#### [Text to read]
** start **

As a result, the kettlebells hit the floor and the court held that the Plaintiff had waived any claims against the Gym for the injuries she sustained. Despite the Gym's victory in this suit, it is possible that the bar will be re-racked as the Plaintiff is reportedly considering an appeal – suggesting that the district court decision may have just been the warm up.
Nautilus Legs Out Victory in Elliptical Patent Fight
Elliptical machines provide gymgoers with a challenging cardio exercise and for two equipment makers, this exercise machine has recently provided a strenuous legal workout. Back in the March 2018 edition of Three Point Shot, we detailed the Texas district court's ruling that awarded licensing royalties to fitness equipment maker Nautilus Inc. ("Nautilus") in its dispute with its rival ICON Health & Fitness Inc. ("ICON") over whether ICON owed royalties under a license agreement for a Chinese elliptical-machine patent. More recently, the Fifth Circuit confirmed the lower court's decision awarding fitness equipment maker Nautilus $1.8 million in its lawsuit against ICON. (Nautilus, Inc. v. Icon Health & Fitness, Inc., No. 18-50097 (5th Cir. Feb 22, 2019) (per curiam)).

** end **

#### [Records shown]
** start **

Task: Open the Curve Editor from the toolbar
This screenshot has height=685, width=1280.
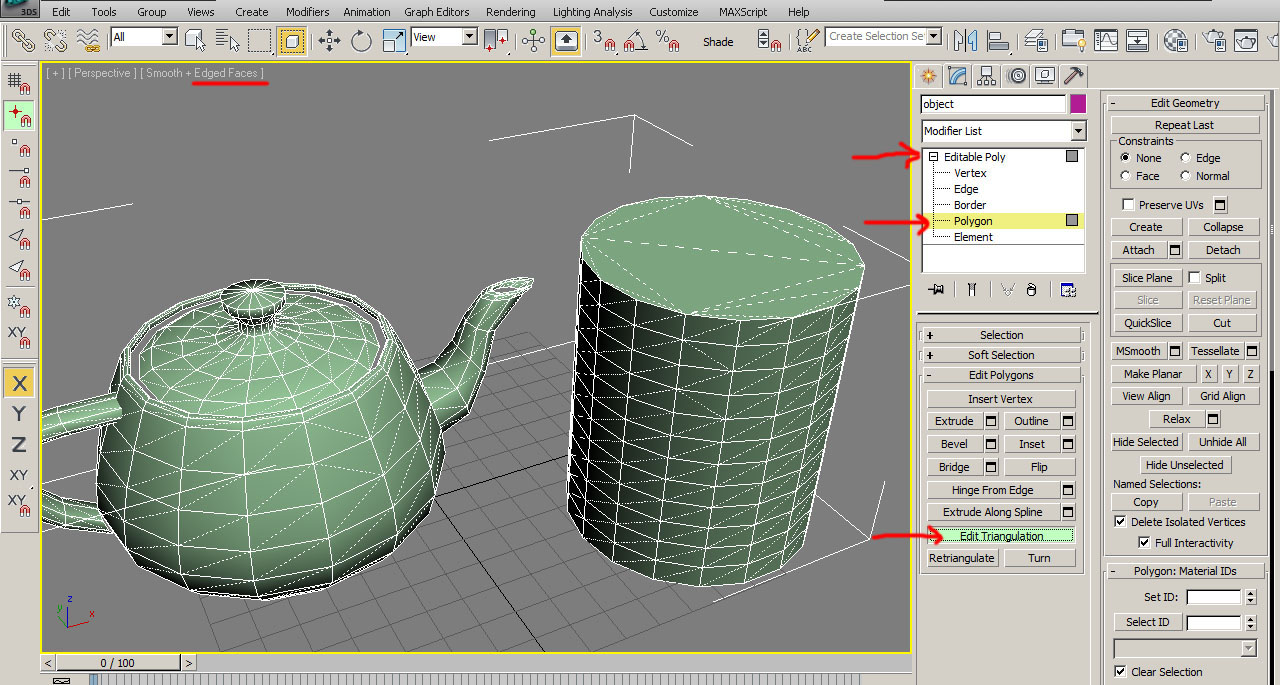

** end **
** start **

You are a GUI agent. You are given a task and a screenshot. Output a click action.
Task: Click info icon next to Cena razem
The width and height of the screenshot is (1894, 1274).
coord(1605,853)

** end **

#### [What to do]
A: In the fitness litigation excerpt, can you copy word for word the passage between "As a result, the" and "the warm up.", inclusive?
B: What pieces of exercise equipment does the fitness litigation excerpt mention?
C: Answer these questions from the fitness litigation excerpt:
(i) What is the Plaintiff reportedly considering?
(ii) Which edition of Three Point Shot detailed the Texas district court's ruling?
(iii) How much did the Fifth Circuit confirm Nautilus was awarded?

#### [Answers for the exercise]
A:
As a result, the kettlebells hit the floor and the court held that the Plaintiff had waived any claims against the Gym for the injuries she sustained. Despite the Gym's victory in this suit, it is possible that the bar will be re-racked as the Plaintiff is reportedly considering an appeal – suggesting that the district court decision may have just been the warm up.

B:
- kettlebells
- bar
- elliptical machines

C:
(i) An appeal.
(ii) The March 2018 edition.
(iii) $1.8 million.